Bugs suck. Literally. Or many of them do, and I hate our most abundant suckers: mosquitoes and ticks.  There was a time when I spent a fair amount of mental energy angsting over my hatred of bug bites v. fear of endocrine disruption or yet-unrevealed disorders associated to exposure to the nasty pesticides in skin-applied insect repellants.

That time has passed.

It was a slow, steady march towards embracing bug spray, but I made it.  First, my sweet but sticky and disgusting then-toddler scratched his bug bites all the way to raging cellulitis.  More recently, my resolve for repellent has been helped by such gems as the new-to-Minnesota tick disease that makes you allergic to meat, or the increased risk of Lyme’s in Minnesota this year. Also: mosquitos find me juicier than ever and each bite swells and puffs like a fresh-baked flesh-pastry in the sticky hot of summer. Lord.

So here’s where I have settled. I value being outdoors in the summer and my family is determined to explore. With this exploration comes some risk, and mitigating risks to the extent reasonable is a no-brainer. I’ve decided the risk and discomfort of the bug bites outweighs my (admittedly hazy and notably not backed by peer-reviewed research) fears of longer-term damage because of repellants. Those tiny clunks you hear are the sounds me toasting modern chemistry with my bottle of OFF!®.
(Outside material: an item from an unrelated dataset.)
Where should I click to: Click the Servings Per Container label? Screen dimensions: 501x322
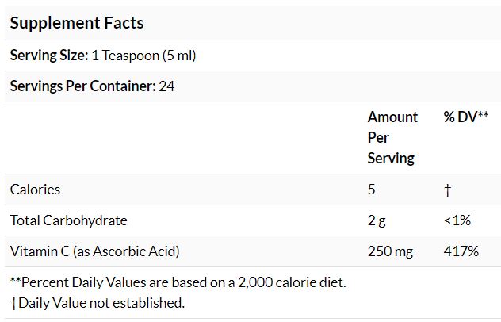(x=81, y=86)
But a gal shouldn’t be stupid. Insect repellants are no joke. The US Environmental Protection Agency (US EPA) registers them like pesticides and they need to undergo thorough evaluation before being marketed. Part of that evaluation process includes verifying the insects repelled, the time a user may be protected, the active ingredient, and other product-specific info, like how to safely apply it. READ and FOLLOW the instructions, especially when using repellents on children.

The US EPA, American Academy of Pediatrics, and Centers for Disease Control, have informative and easily navigable web pages dedicated to selecting the right product(s) for the job.
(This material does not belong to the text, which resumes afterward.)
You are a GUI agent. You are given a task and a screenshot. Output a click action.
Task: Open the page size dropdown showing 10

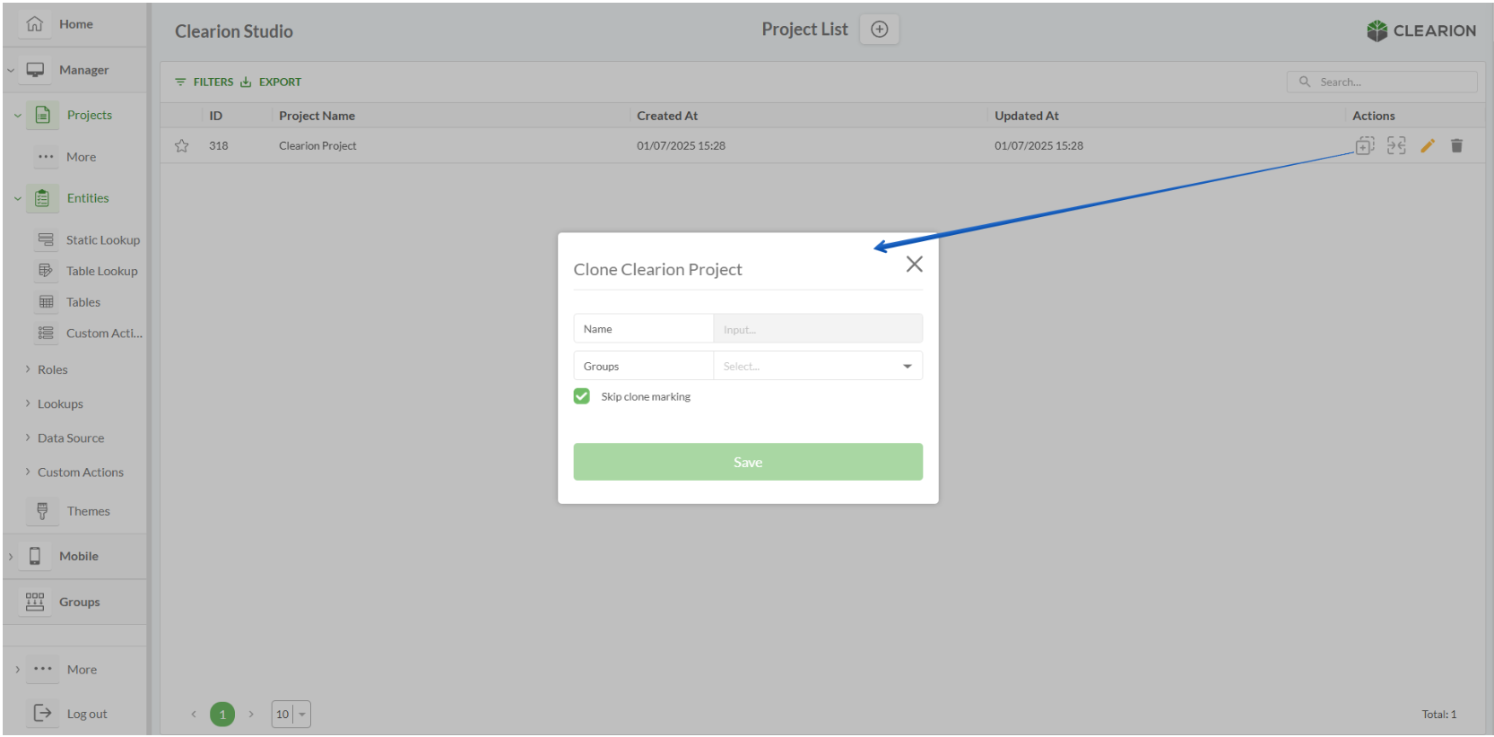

No product is a magical panacea for avoiding bug bites, common sense must reign supreme: FIRST, cover up with long sleeves, long pants, and tuck pants into socks. THEN, try to avoid times of day when certain biting insects are active, NEXT, use the right repellant for the job, and LAST, never ever dump unwanted repellants down the drain but instead dispose of at WLSSD’s Household Hazardous Waste Facility.  We don’t want that stuff in our water supply or in the landfill.

Be careful out there, fellow adventurers, and may your only summer bites come from fish on the line and hotdogs on the bun.